**Task to complete:** Copy each line below in which the word "computer" occurs.

* * * * *

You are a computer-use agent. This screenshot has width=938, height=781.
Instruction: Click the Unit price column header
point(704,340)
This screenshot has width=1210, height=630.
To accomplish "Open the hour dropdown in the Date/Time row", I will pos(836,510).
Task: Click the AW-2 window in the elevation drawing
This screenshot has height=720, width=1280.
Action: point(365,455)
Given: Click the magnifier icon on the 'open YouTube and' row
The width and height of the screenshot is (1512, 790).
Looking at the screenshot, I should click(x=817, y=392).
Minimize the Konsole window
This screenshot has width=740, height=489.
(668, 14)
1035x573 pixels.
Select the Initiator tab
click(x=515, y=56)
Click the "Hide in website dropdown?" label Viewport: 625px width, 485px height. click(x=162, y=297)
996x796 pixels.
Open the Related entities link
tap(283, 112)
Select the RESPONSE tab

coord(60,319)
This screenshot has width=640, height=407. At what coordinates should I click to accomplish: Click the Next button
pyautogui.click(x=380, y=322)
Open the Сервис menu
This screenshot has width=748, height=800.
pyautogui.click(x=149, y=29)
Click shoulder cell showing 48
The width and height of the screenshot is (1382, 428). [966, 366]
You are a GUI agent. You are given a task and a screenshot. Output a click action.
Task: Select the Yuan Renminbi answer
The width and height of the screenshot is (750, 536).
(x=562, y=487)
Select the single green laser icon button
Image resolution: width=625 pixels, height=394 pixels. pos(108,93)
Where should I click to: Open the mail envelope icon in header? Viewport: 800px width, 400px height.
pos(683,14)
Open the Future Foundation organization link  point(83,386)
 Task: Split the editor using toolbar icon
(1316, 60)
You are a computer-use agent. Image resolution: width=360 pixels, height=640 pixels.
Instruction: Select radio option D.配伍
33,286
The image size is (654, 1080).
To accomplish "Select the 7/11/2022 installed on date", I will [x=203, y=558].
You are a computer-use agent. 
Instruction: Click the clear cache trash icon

* * * * *

**Final answer:**
You are a computer-use agent. This screenshot has width=938, height=781.
You are a computer-use agent. Image resolution: width=360 pixels, height=640 pixels.
You are a computer-use agent. 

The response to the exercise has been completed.